Cries of care worn answered
From Health cover first nationally co-ordinated initiative to support parents at a grass-roots level. The MyTime groups are also more structured than many existing groups; each has a facilitator, who, along with organisational duties, works to break the ice and help parents who may be a bit shy to feel more comfortable. Facilitators also discuss evidence-based information and help link parents in with other services already in their area that they may not be aware of.
The groups also have a ‘‘ play helper’’ who organises activities for the children while the parents are meeting, allowing carers a muchneeded break, according to Day, who facilitates one group in Melbourne and attends another as well.
There’s little doubt that such support is beneficial, says Professor Gwynnyth Llewellyn, dean of the faculty of health sciences at the University of Sydney.
‘‘ There’s a natural human desire to share and to listen, and we know from the research that it’s empowering, and that people who have access to good social support are healthier, both mentally and physically,’’ Llewellyn says.
‘‘ What is new is that the federal Government is contributing a significant amount of money to make sure these groups are sustainable.’’
Often support groups fizzle out when the key organisers run out of energy, or no longer feel they need as much support themselves. Many groups also rely on ‘‘ soft funding’’ from grants that need to be regularly reapplied for, so they are vulnerable to dying off, Llewellyn says.
Difficulty in accessing support in the early years reflects a wider shortage in supported early intervention services in general, says doctor Tim Moore, senior research fellow at the Centre for Community and Child Health at the Royal Children’s Hospital in Melbourne.
Once a child is diagnosed with a disability they are eligible to access a range of services, including assessment by a multidisciplinary team that can include social workers, psychologists, occupational therapists and special educators, among others.
They can help place a child in school, develop action plans, help parents learn appropriate skills — and they also run support groups. Most of those services are run by small non-government agencies, and at the moment they aren’t able to sustain demand.
‘‘ There are hundreds of children on waiting lists in Victoria — often they may be waiting for 12 to 18 months to access services — the number of places funded is about 20 per cent less than the number of children who need those services,’’ Moore says. Similar trends are evident across Australia.
‘‘ We want to diagnose kids earlier, but then we haven’t got the resources to support them so we’re leaving families trying to manage on their own.’’
Moore and Llewellyn say the MyTime groups are an important step that shouldn’t be diminished or underestimated — but just how far the funding will go toward addressing the gaps in support isn’t clear. Both say better planning and consultation with key researchers and groups could have made the funding even more relevant.
Among their concerns is the lack of ongoing support available as children grow older and hit various transitional phases in their lives, such as entering primary school and high school, and leaving school.
‘‘ The major thrust of service delivery is aimed at families with young children, but parents need support even more as their children get older,’’ Llewellyn says.
‘‘ That’s when you see greater differences between them and other children, and the pressures increase as parents have to continually adapt. Very few parents relinquish their children in the early years, but there is a marked increase in parents placing child out of home as the child reaches eight or nine.’’
Yet there’s ‘‘ a major drop off’’ in services and support as children reach school age.
Several stories illustrating the impact of that drop-off are cited in the letter by the Australian Association for Families of Children with Disabilities, but there is also the story of distressed parents who ‘‘ have been urged by medical practitioners to maximise their child’s life chances by immediately seeking early intervention support services’’ — only to be told their three-year-old faces a 12-month wait.
To that end AAFCD chief executive officer Michael Gourlay says that while lots of areas are in need of more funding, early intervention support programs are no less deserving.
‘‘ There’s an urgent need for peer support during the early years — it’s money well spent,’’ he says.
* * * * * * * * *
(PROBLEM A): From the article on support for parents of children with disabilities, transcribe the passage from "There’s little doubt" up to and including "off, Llewellyn says.".
(PROBLEM B):
Answer these questions from the article on support for parents of children with disabilities:
(i) Who runs activities for the children while parents in a MyTime group are meeting?
(ii) According to Moore, how long may children in Victoria wait to access services?
(iii) According to Llewellyn, at what age does the number of parents placing a child out of home rise markedly?
(PROBLEM C): Using the article on support for parents of children with disabilities, explain why Llewellyn says many support groups are vulnerable to dying off.

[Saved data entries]
* * * * * * * * *
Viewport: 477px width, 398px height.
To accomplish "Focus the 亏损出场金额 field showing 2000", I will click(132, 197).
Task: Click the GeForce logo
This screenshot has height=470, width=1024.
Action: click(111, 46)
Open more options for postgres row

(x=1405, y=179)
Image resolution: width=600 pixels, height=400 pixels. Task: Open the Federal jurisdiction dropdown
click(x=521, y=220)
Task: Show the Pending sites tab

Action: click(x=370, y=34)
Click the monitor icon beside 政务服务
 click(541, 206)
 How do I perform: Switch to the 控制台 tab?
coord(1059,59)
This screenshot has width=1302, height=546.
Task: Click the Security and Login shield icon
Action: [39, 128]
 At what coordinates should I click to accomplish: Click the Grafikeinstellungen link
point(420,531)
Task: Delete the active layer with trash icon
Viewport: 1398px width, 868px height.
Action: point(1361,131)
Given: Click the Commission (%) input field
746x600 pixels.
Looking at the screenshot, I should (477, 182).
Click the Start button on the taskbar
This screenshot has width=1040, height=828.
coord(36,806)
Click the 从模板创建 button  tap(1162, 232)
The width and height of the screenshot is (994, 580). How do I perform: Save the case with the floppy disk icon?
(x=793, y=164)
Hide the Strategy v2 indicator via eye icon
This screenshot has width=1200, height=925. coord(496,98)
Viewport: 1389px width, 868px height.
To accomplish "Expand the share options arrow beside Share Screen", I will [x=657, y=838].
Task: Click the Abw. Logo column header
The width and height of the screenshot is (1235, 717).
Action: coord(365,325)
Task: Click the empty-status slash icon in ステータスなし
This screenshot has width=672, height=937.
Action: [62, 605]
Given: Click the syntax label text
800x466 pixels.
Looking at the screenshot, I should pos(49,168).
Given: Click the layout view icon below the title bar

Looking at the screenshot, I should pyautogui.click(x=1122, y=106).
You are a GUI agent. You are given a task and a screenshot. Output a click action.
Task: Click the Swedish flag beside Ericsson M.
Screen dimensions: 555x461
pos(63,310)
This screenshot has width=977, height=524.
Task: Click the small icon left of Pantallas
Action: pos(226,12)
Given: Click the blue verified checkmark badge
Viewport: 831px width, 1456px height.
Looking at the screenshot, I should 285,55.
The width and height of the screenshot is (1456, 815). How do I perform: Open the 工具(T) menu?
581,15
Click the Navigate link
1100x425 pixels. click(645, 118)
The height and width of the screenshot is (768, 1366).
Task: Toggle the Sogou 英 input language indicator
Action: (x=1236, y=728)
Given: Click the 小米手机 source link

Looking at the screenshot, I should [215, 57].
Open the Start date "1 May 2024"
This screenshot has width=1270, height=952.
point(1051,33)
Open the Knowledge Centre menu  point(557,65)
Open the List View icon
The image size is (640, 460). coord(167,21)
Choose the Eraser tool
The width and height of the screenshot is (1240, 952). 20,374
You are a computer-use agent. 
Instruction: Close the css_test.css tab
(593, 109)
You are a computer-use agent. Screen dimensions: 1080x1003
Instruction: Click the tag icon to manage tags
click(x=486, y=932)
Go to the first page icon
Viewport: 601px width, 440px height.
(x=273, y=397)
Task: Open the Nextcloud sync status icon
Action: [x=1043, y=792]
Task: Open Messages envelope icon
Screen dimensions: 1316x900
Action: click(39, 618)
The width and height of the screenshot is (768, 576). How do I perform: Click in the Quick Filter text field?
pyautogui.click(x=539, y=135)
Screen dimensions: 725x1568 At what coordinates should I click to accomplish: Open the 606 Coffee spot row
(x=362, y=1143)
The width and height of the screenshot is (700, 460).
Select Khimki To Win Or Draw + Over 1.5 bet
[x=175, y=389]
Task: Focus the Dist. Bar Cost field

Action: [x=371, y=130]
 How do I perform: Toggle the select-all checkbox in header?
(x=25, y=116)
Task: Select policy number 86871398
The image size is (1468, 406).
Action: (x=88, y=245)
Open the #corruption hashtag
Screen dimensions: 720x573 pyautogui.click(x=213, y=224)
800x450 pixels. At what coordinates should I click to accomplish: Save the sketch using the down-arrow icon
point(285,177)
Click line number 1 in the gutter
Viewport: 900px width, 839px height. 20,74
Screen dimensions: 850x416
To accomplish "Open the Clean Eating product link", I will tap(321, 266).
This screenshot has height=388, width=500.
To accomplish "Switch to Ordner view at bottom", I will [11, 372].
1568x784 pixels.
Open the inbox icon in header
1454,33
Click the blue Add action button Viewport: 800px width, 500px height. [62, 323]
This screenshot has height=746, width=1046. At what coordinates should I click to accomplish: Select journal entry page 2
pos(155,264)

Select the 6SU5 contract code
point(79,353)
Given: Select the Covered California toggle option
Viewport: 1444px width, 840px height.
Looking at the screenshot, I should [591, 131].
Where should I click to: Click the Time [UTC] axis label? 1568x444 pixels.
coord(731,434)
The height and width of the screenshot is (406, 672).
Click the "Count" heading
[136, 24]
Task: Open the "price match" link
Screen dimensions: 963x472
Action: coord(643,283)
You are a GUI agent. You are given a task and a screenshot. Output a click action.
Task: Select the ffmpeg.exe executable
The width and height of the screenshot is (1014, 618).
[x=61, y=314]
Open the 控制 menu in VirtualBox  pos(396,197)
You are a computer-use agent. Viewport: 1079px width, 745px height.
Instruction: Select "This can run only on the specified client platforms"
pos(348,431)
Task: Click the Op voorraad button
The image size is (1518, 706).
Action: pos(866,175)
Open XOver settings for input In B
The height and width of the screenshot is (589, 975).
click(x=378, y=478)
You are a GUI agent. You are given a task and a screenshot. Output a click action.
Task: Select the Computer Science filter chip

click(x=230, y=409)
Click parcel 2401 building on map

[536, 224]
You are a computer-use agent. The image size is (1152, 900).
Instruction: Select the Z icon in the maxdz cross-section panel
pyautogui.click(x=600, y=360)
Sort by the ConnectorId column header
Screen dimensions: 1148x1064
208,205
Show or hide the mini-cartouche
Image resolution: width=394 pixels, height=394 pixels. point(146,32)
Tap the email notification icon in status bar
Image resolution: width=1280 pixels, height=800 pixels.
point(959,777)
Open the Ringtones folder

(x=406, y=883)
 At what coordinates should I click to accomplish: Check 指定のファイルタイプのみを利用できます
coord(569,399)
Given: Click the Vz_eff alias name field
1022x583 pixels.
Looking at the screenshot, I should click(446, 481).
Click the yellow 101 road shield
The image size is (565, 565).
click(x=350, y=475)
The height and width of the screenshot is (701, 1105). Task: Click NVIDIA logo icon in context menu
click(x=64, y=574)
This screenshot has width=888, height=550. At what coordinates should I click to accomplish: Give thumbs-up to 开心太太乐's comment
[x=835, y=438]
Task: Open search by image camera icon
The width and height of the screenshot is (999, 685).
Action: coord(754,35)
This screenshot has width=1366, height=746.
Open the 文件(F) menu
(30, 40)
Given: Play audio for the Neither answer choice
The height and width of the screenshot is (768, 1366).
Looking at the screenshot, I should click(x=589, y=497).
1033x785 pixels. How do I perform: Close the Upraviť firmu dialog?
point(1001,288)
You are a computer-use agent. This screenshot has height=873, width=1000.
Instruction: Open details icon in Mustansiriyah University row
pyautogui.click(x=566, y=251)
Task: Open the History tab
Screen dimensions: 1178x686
* * * * * * * * *
(EXERCISE ANSWER A):
There’s little doubt that such support is beneficial, says Professor Gwynnyth Llewellyn, dean of the faculty of health sciences at the University of Sydney.
‘‘ There’s a natural human desire to share and to listen, and we know from the research that it’s empowering, and that people who have access to good social support are healthier, both mentally and physically,’’ Llewellyn says.
‘‘ What is new is that the federal Government is contributing a significant amount of money to make sure these groups are sustainable.’’
Often support groups fizzle out when the key organisers run out of energy, or no longer feel they need as much support themselves. Many groups also rely on ‘‘ soft funding’’ from grants that need to be regularly reapplied for, so they are vulnerable to dying off, Llewellyn says.

(EXERCISE ANSWER B):
(i) A "play helper."
(ii) Often 12 to 18 months.
(iii) When the child reaches eight or nine.

(EXERCISE ANSWER C): Many groups depend on "soft funding" from grants that have to be reapplied for regularly, so they are vulnerable to dying off. Groups also often fizzle out when their key organizers run out of energy or no longer feel they need as much support themselves.